### Testo della pagina
Il credito commerciale nel nostro Paese ammonta a più di 500 miliardi di Euro. Ogni anno in Italia escono dal mercato a seguito di una liquidazione volontaria o di una procedura concorsuale circa 100mila imprese. I fallimenti sono oltre 10mila. I creditori di queste imprese devono aspettare in media più di 7 anni per la liquidazione dei beni, per poi recuperare circa il 10% dei crediti incagliati. I ritardi nei pagamenti delle fatture commerciali sono diffusi: oltre la metà delle imprese italiane non è puntuale, con il 7% delle aziende che accumulano ritardi superiori a due mesi. Per sopravvivere in un contesto complesso e delicato come questo è indispensabile conoscere affidabilità e situazione economico finanziaria di clienti, potenziali clienti, partner e fornitori. È l’unico modo per ridurre il rischio di non essere pagati o di rimanere senza fornitura. Un pericolo devastante per imprese di ogni geografia, dimensione e settore.

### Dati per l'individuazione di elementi
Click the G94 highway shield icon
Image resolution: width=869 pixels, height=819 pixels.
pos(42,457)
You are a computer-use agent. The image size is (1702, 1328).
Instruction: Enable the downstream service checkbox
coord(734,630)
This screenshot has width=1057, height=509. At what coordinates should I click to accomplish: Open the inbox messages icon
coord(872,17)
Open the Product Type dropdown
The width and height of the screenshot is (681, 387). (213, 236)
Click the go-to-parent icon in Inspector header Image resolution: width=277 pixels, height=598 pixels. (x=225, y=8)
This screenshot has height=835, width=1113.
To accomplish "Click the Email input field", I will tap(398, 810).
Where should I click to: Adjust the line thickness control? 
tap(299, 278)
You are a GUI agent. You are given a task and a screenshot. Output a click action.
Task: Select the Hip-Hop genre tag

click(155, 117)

### Compiti assegnati
1. Ricopi integralmente e senza alcuna modifica il testo sul credito commerciale.
2. Riporti nuovamente le righe, dalla prima fino a quella contenente "coord(734,630)" inclusa, sostituendo "checkbox" con "toggle switch" e lasciando invariato tutto il resto.

### Risposte ai compiti
1.
Il credito commerciale nel nostro Paese ammonta a più di 500 miliardi di Euro. Ogni anno in Italia escono dal mercato a seguito di una liquidazione volontaria o di una procedura concorsuale circa 100mila imprese. I fallimenti sono oltre 10mila. I creditori di queste imprese devono aspettare in media più di 7 anni per la liquidazione dei beni, per poi recuperare circa il 10% dei crediti incagliati. I ritardi nei pagamenti delle fatture commerciali sono diffusi: oltre la metà delle imprese italiane non è puntuale, con il 7% delle aziende che accumulano ritardi superiori a due mesi. Per sopravvivere in un contesto complesso e delicato come questo è indispensabile conoscere affidabilità e situazione economico finanziaria di clienti, potenziali clienti, partner e fornitori. È l’unico modo per ridurre il rischio di non essere pagati o di rimanere senza fornitura. Un pericolo devastante per imprese di ogni geografia, dimensione e settore.

2.
Click the G94 highway shield icon
Image resolution: width=869 pixels, height=819 pixels.
pos(42,457)
You are a computer-use agent. The image size is (1702, 1328).
Instruction: Enable the downstream service toggle switch
coord(734,630)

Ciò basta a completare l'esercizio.